January 28, 2016

FDN network counsel John Higgins, Esq., assisted by Jeff Barnes, Esq., have stopped post-foreclosure proceedings in Tennessee with the filing of a separate Federal action seeking rescission under the United States Supreme Court’s Jesinoski decision, which held that a rescission is effective upon mailing. The foreclosing party failed to undertake any action to seek to challenge the homeowners’ statutory right to elect rescission within the timeframe provided by the TILA statutory scheme (and in fact made no challenge at all).

The foreclosing party is Bank of NY as the claimed “trustee” of a Countrywide securitization. The home had been sold to third parties, who were named as co-Defendants in the homeowners’ rescission action which also seeks Declaratory Relief, as such an action requires joinder of any party who may have an interest in the outcome of the action or whose interests may be affected by any Final Judgment entered in the action.

Mr. Barnes prepared the rescission Complaint, which was filed by Mr. Higgins, who also sought a stay of the state court foreclosure proceedings. Despite vicious anger and screaming by counsel for BNY and the third parties and their insistence on an unreasonable bond, the Tennessee state court Judge found that a stay was appropriate without the imposition of a significant bond.

Mr. Barnes presently has several Jesinoski/rescission cases pending across the US, including cases filed in Colorado, Florida, Georgia, and now Tennessee (with Mr. Higgins). Additional actions are being prepared for filing in Wyoming and a second case in Colorado. As this website has published, Mr.

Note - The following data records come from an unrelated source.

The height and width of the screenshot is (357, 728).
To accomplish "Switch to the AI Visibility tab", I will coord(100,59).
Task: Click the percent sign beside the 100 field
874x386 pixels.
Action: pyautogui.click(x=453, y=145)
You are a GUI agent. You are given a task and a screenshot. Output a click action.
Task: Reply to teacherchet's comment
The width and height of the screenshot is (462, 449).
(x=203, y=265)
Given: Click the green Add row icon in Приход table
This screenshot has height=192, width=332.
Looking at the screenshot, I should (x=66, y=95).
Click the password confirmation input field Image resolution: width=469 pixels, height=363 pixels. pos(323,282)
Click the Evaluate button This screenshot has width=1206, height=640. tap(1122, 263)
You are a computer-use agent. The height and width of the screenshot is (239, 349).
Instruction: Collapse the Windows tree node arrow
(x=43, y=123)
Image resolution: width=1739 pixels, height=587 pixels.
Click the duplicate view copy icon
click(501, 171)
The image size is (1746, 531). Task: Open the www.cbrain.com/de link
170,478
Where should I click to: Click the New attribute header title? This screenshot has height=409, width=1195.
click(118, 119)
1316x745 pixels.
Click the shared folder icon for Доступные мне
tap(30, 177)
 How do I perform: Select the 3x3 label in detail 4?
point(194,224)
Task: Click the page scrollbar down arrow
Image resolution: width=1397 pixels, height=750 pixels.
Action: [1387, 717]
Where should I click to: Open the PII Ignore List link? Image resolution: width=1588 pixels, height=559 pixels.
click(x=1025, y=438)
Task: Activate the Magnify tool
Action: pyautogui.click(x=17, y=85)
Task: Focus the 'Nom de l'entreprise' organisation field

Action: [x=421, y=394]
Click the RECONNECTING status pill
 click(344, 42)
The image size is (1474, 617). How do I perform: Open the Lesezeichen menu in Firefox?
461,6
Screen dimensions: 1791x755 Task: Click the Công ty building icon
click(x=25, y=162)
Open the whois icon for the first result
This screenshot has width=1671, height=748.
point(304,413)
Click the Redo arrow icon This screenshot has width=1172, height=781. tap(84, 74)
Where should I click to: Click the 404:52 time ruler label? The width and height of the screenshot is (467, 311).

Barnes was successful in staving off an eviction in Colorado as a result of the assertion of a rescission defense, which is now the subject of a pending Federal action in Colorado.

Courts in Hawaii and Oregon have recognized the principles of Jesinoski over objection of “bank” attorneys. “Bank” and servicer attorneys continue to refuse to acknowledge the mandatory effects of a statutorily-authorized right of rescission despite the Supreme Court’s Jesinoski decision. Further, the issue of what constitutes “consummation” of a loan remains unresolved, and is a question of state law and does not ipso facto mean the date the loan papers were signed especially where the loan was “table funded” and the true lender was not disclosed. It is only recently that homeowners are starting to discover that their alleged “lender” was not a lender at all, and was in fact borrowing off of commercial warehouse lines and converting the alleged “residential” mortgage loan into a commercial investment transaction without any disclosure to the borrower.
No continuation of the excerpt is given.